Los presupuestos necesarios de aplicación del abuso del derecho atendiendo a la regulación del ´Código Civil son dos:

1º.- Actuación y omisión de carácter abusivo.

Bajo esta denominación el articulado legal requiere que el acto o la omisión del titular "sobrepase manifiestamente los límites normales del ejercicio". El carácter abusivo ha de deducirse de la extralimitación llevada a efecto por el titular, de conformidad con los cánones objetivos de conducta que sean requeridos en el ejercicio de cada uno de los derechos. Ahora bien dicha extralimitación no tiene porque encontrarse fundada en la falta de la debida buena fe, sino que hay que atender a razones objetivas en el ejercicio del derecho.

2º.- Consecuencia dañosa para un tercero.

El ejercicio abusivo del derecho requiere que su materialización haya acarreado a cualquier persona un daño determinado, cuya existencia concreta y efectiva, habrá de probarse y cuantificarse. La víctima del daño podrá solicitar la correspondiente indemnizaciòn de daños y perjuicios, de una parte, y de otra, reclamar la adopción de las medidas judiciales o administrativas que impidan la persistencia en el abuso.

IV.- Panorama actual.- El abuso como principio general del derecho.

El carácter de Derecho Común que predica el Código Civil y, en particular, por las normas contendidas en su Título Preliminar, ha conllevado que la invocación por las partes en los procesos judiciales o por los tribunales de la prohibición del abuso del derecho se haya extendido a otras jurisdicciones, en concreto a la contencioso-administrativa y a la laboral, constituyéndose en un principio general del derecho que informa a todo el ordenamiento jurídico.

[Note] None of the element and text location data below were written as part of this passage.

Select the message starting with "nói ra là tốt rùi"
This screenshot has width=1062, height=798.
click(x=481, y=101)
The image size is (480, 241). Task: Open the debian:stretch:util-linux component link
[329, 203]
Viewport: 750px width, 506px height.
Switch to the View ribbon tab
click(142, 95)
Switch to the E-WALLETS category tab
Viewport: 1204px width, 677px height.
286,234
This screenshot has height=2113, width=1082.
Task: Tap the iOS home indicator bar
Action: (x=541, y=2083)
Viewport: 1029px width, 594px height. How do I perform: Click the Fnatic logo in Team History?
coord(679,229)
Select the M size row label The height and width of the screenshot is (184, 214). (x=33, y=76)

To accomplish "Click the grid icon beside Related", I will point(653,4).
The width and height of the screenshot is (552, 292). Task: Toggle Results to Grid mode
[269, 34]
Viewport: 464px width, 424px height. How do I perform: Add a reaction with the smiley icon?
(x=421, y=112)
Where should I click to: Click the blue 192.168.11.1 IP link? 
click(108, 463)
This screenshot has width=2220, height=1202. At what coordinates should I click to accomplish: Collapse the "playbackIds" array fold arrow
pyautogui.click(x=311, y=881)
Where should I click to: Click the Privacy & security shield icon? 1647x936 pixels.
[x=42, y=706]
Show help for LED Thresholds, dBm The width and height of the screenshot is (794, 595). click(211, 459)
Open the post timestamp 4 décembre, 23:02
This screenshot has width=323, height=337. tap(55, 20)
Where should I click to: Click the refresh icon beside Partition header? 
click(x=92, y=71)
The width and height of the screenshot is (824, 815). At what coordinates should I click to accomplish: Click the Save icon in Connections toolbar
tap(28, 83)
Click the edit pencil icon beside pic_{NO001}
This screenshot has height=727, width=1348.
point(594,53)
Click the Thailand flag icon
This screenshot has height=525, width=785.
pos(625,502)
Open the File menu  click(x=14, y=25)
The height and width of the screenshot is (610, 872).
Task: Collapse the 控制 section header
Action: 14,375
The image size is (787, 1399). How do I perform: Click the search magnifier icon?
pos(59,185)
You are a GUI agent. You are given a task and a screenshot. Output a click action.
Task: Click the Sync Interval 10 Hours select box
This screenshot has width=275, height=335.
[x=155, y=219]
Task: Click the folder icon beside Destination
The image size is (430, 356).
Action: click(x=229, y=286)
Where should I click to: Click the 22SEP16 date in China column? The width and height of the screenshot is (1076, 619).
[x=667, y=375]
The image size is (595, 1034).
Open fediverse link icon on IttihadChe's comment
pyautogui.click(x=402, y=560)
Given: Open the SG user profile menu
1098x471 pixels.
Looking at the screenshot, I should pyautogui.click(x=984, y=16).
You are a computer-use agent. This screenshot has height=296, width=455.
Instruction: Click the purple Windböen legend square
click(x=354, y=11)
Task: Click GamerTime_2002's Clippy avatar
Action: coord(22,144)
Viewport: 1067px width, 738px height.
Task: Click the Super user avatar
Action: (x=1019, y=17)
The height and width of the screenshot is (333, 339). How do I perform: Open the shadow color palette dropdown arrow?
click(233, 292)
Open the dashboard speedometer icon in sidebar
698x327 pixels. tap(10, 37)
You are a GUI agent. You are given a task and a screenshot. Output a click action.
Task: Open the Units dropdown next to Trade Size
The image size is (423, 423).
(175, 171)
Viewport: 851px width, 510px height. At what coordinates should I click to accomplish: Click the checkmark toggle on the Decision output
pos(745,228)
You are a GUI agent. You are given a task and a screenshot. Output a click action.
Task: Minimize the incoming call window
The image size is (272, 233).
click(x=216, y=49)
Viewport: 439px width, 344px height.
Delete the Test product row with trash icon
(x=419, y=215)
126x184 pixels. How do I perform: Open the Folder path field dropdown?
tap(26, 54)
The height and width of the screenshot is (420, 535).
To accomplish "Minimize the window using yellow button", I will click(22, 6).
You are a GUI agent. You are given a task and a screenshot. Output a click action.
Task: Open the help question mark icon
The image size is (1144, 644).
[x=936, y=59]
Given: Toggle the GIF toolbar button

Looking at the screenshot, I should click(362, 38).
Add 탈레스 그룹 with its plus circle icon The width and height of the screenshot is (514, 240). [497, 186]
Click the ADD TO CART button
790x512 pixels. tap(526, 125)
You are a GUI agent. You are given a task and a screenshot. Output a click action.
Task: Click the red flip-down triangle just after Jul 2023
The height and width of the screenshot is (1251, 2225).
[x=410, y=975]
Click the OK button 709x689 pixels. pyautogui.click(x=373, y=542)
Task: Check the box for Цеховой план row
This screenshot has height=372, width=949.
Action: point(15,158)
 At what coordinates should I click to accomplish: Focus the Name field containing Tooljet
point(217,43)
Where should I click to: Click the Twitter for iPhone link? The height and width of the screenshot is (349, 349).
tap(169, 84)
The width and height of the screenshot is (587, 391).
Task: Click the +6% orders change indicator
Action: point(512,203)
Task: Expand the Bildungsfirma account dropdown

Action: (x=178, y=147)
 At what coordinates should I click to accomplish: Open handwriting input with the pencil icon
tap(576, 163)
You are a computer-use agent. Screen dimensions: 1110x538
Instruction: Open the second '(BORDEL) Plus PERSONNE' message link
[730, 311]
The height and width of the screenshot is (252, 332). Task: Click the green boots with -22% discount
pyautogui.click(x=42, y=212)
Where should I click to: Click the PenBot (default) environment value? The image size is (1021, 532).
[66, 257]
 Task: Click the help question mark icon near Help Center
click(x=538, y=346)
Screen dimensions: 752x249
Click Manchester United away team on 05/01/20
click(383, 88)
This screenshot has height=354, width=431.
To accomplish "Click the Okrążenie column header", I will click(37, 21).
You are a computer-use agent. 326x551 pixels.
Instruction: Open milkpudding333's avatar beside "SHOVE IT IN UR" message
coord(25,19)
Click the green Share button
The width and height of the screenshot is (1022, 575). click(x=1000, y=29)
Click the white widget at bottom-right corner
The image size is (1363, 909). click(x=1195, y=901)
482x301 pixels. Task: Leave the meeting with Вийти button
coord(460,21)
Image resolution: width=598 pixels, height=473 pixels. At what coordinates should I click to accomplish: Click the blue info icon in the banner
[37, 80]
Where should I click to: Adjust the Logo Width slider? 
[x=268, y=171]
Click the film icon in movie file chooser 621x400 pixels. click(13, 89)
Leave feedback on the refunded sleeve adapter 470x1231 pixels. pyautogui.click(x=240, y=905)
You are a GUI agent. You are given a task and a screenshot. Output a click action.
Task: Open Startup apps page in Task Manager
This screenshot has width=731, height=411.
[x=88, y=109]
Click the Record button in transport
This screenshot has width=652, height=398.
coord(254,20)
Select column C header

Ahora bien, que el abuso del derecho se irrogue como un principio fundamental que informa a todas las disciplinas jurídicas, no significa, ni mucho menos, que pueda hacerse un uso indiscriminado de aquél. La Jurisprudencia a elaborado una serie de precisiones a tener en cuenta que pretenden poner ciertos límites a su utilización. Son, en síntesis éstos:

1º.- Que su aplicación debe realizarse con especial cuidado atendiendo a las circunstancias de hecho y procurando la indubitada acreditación de los prepuestos expuestos en el art. 7.2 del C.C.

2º.- Solo es aplicable en defecto de norma concreta aplicable al supuesto planteado; especialmente que el daño no goce de protección legal determinada.

3º.- Que la aplicación del principio del abuso del derecho debe ser solicitado a instancia de la parte que lo estime de aplicación, bien como acción o excepción procesal.